Life + Style
15,000 Menorahs Unto the Nations
If you visit a famous landmark like the Eiffel Tower or Brandenburg Gate this December, you’ll likely encounter another famous structure standing in its shadow. Thanks to Chabad, thousands of giant Hanukkah menorahs will be lit in public spaces around the world beginning on December 22, the first night of the eight-day holiday.
According to Chabad.org, more than 15,000 of its menorahs were lit in public spaces around the world last year while its emissaries distributed more than 700,000 personal-use-size menorahs.
The public lightings began in the early 1970s as a campaign to involve more Jews in observing the ritual as well as to spread general awareness of the holiday. Over the 1980s, multiple court cases in the United States—many brought by Jewish groups that opposed the practice, such as the American Jewish Congress—sought to ban the displays on public property, based on the separation of “church and state” rooted in the Constitution.

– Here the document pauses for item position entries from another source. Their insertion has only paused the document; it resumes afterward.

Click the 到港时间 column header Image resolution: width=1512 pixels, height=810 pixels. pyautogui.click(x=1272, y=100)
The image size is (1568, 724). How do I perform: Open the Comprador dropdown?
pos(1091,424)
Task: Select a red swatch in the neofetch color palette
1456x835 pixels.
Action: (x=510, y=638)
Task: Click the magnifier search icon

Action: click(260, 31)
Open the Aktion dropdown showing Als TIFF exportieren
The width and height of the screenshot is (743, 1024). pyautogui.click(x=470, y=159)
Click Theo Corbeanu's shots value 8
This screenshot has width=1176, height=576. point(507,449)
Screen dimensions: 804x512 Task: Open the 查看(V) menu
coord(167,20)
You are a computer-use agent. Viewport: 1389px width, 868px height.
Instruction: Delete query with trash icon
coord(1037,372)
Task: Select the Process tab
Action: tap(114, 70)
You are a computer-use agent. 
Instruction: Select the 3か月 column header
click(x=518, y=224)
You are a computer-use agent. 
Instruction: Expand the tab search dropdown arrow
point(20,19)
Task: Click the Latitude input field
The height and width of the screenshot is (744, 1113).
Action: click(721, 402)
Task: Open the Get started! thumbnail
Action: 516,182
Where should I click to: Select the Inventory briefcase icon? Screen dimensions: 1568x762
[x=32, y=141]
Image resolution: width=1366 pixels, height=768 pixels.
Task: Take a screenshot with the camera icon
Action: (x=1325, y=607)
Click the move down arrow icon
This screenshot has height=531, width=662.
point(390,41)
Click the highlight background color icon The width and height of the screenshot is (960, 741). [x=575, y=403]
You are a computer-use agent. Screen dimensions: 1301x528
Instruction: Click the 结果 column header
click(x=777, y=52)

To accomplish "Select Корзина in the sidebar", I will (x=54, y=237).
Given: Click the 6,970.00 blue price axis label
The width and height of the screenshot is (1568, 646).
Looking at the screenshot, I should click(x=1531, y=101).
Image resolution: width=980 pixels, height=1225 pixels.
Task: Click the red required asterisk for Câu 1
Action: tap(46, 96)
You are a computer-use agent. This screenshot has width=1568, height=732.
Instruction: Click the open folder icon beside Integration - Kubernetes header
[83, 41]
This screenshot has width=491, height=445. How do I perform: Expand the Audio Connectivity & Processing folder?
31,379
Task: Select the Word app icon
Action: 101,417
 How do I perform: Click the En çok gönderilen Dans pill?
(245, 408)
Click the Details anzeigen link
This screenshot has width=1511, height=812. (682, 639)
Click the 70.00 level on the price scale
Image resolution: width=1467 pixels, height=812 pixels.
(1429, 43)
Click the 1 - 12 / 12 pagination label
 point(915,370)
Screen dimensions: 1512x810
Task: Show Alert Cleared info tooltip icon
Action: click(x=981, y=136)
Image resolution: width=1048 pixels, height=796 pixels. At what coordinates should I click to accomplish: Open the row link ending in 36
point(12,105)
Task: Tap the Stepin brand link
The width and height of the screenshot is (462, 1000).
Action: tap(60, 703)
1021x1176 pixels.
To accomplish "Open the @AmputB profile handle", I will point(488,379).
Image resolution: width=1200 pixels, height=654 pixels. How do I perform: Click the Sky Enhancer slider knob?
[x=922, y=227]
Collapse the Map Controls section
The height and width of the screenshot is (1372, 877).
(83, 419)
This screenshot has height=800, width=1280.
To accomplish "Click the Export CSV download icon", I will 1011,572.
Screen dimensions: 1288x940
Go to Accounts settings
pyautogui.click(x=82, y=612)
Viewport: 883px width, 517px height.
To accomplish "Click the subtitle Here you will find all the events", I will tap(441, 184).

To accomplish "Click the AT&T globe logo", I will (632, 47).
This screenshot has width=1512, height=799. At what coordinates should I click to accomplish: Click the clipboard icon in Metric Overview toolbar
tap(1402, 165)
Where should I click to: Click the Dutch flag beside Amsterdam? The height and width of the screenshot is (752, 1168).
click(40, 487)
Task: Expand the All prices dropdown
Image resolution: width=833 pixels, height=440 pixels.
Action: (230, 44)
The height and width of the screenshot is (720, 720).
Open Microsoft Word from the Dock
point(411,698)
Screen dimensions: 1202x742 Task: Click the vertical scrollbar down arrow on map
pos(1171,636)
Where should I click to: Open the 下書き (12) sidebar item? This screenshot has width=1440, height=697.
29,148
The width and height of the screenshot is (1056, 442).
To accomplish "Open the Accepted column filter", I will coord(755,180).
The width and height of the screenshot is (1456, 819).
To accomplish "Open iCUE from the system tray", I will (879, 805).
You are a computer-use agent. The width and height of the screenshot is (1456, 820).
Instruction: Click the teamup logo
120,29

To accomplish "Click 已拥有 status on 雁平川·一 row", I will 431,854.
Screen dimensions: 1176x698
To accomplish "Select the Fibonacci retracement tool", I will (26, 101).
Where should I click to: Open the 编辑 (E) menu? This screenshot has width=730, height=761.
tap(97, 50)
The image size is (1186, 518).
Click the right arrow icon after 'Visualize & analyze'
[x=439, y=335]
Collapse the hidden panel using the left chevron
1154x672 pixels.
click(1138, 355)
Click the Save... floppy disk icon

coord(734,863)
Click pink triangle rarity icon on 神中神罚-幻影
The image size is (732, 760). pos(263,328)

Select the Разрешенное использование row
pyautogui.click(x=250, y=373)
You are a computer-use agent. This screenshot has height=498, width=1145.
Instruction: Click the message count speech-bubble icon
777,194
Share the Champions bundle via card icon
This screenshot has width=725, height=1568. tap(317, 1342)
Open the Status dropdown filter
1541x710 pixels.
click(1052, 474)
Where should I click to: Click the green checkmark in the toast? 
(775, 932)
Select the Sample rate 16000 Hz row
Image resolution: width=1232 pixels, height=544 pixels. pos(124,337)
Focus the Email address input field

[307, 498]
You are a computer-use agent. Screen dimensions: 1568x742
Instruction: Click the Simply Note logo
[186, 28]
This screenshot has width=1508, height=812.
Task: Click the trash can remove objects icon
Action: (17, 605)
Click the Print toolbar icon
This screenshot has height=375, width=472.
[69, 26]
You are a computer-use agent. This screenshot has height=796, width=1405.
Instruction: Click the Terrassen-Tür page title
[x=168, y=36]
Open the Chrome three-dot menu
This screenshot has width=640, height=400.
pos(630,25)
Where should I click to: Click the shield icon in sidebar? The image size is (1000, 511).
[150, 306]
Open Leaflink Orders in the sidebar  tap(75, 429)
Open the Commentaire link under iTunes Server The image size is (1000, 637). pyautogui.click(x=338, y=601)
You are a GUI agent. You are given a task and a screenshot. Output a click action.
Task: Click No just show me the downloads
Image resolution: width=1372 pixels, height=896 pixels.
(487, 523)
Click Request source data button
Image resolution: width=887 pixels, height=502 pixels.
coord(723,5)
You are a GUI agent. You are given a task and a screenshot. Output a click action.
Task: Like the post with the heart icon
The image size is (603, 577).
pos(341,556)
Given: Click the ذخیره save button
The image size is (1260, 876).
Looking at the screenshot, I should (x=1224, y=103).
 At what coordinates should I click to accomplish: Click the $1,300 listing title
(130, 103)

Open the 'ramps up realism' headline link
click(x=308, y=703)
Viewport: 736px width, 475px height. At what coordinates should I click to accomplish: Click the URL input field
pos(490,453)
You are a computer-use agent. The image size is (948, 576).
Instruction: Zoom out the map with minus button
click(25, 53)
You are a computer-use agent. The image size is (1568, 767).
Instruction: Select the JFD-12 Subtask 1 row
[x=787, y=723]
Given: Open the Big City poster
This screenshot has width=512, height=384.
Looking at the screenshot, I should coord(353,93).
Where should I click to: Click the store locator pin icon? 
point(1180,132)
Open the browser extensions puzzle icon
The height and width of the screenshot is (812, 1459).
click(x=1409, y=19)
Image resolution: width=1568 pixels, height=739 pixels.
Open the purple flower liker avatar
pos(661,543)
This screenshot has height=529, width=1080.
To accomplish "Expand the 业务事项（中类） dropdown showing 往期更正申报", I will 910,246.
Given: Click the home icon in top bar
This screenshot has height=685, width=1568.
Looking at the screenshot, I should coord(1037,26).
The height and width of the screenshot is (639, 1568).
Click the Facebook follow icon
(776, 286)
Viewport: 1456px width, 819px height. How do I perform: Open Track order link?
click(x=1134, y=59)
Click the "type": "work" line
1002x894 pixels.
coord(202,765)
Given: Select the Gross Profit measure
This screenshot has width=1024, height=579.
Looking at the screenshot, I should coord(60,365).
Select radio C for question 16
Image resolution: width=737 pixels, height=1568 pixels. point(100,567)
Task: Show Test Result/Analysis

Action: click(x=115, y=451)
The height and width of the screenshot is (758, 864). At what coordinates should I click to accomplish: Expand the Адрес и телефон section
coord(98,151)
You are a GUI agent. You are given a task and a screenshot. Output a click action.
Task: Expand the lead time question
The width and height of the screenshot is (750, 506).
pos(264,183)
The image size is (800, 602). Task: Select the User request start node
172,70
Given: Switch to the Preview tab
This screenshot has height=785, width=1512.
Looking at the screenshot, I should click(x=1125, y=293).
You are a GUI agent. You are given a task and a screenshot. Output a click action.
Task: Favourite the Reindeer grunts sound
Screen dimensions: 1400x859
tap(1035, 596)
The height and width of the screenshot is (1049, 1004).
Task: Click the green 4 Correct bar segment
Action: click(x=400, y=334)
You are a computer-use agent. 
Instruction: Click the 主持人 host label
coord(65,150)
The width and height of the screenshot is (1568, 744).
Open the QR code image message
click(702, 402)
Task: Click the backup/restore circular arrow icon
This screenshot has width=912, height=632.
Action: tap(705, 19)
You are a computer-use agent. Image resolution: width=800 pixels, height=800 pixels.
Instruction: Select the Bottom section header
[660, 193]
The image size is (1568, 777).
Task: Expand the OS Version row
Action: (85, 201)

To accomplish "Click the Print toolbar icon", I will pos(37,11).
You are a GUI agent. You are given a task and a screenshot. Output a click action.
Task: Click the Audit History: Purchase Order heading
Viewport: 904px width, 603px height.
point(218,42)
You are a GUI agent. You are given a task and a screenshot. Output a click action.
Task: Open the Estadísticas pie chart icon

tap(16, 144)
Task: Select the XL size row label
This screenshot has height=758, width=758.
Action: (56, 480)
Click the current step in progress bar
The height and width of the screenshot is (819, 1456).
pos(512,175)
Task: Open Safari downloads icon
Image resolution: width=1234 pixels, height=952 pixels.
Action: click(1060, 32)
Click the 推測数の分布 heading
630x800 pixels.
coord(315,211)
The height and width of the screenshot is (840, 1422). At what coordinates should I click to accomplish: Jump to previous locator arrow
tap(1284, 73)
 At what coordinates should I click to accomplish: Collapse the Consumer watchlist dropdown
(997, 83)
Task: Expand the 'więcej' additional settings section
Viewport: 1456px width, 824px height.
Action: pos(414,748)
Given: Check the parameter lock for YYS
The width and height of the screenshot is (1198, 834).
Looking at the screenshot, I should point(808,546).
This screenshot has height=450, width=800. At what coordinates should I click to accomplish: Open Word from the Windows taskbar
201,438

Gradually, however, the lightings have become more widespread and accepted as part of a holiday display, often erected near a Christmas tree.
The largest and most famous Chabad menorah is raised each year in New York City’s Grand Army Plaza, at Fifth Avenue and 59th Street. It was architect and designer Atara Ciechanover who brought the 32-foot-high, two-ton menorah to life. After passing Chabad’s original one stationed there in 1985, she felt the design could be improved. With the approval of the late Lubavitcher Rebbe, Menachem Mendel Schneerson, Ciechanover commissioned famed Israeli artist Yaacov Agam to design a new one.
“It is due to her vision, dedication and careful attention to detail that for the last 33 years, the Fifth Avenue menorah has been a truly Jewish work of art, and a fitting torchbearer for the message of the Hanukkah lights,” said Rabbi Dovid Margolin, associate editor at Chabad.org. Although Agam’s exact creation has not been replicated outside Manhattan, the typical Chabad menorah is similar, featuring the same straight branches yet built on a simpler, smaller scale.
Indeed, Chabad’s straight-branch menorahs are based on rabbinic interpretation. According to Rabbi Motti Seligson, Chabad’s director of media, the Rebbe believed that the seven-branch curved menorah resembled the utilitarian lamps used to illuminate much of the Temple in Jerusalem, but that the primary golden menorah was formed with straight diagonal branches—a design that he maintained must be followed for Hanukkah’s nine-branch menorahs.